§ **YOUR TASKS**:
a. In the commentary, rewrite the part that opens with "Well buddies, I" and closes with "attack short-term stats.", putting "friends" in place of "buddies".
b. Answer these from the commentary:
(i) What do the authors now use long-term efforts to attack?
(ii) Whom do the authors never quite manage to name?
(iii) What will never assuage the ideologues of death?

§ **EXTRACT TO READ**:
-- begin --
Well buddies, I wouldn’t argue with a bit of this – it’s all swell. Except now the authors have turned the tables and instead of using short-term stats to attack long-term efforts, they use long-term efforts to attack short-term stats.

In other words, being the best we can be and creating the best possible world we can create is an admirable, worthy, and absolutely unattainable goal, which doesn’t mean we shouldn’t try, but a little more tangible action is required down here on the planet.

Neither we nor the world will ever be perfect, and the Islamist terrorists – whom the authors never quite manage to name – will never stop hating a non-Islamist world and will never stop trying to kill those who oppose them. Those confirmed ideologues of death will never be assuaged by improved balances of trade, they must be killed or captured (preferably killed), and those who might be inclined to follow them must be dissuaded from following them by implacable military resolve.
-- end --
§ **DATASET CONTENT**:
-- begin --
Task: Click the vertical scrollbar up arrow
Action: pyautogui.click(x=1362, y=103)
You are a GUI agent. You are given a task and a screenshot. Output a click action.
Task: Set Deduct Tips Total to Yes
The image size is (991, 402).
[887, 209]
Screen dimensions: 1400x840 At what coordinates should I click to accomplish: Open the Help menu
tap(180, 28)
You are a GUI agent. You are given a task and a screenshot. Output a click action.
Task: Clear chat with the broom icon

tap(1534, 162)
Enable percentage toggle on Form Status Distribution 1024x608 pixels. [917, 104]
-- end --
-- begin --
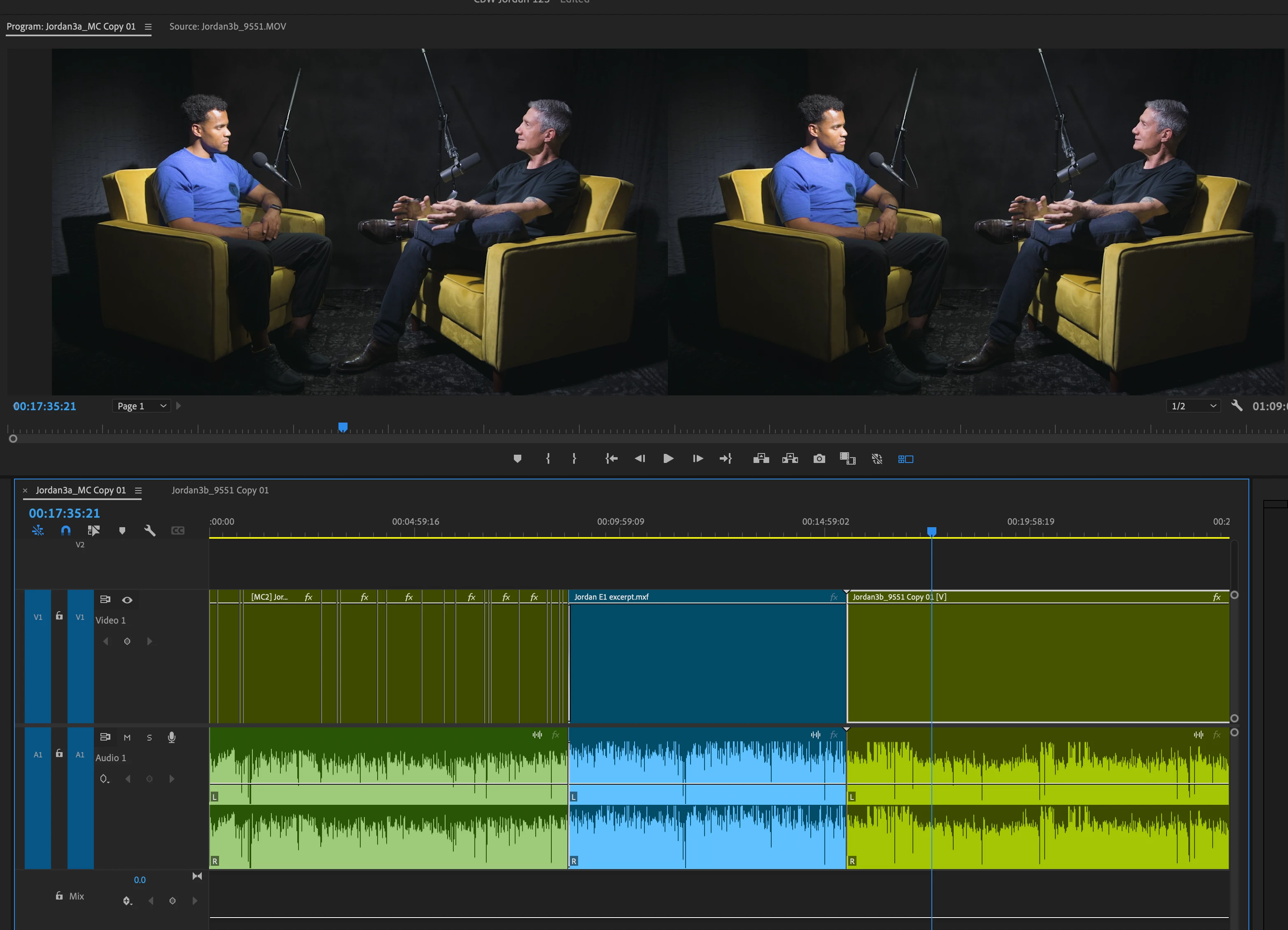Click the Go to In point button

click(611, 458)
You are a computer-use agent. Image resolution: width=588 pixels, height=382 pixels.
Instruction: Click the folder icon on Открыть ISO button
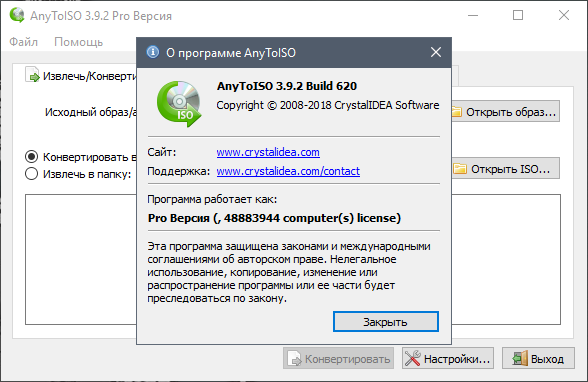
-- end --
-- begin --
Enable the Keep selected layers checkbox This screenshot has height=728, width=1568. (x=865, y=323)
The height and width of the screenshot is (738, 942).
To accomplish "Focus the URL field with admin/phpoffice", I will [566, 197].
-- end --
§ **OUTPUTS**:
a.
Well friends, I wouldn’t argue with a bit of this – it’s all swell. Except now the authors have turned the tables and instead of using short-term stats to attack long-term efforts, they use long-term efforts to attack short-term stats.

b.
(i) Short-term stats.
(ii) The Islamist terrorists.
(iii) Improved balances of trade.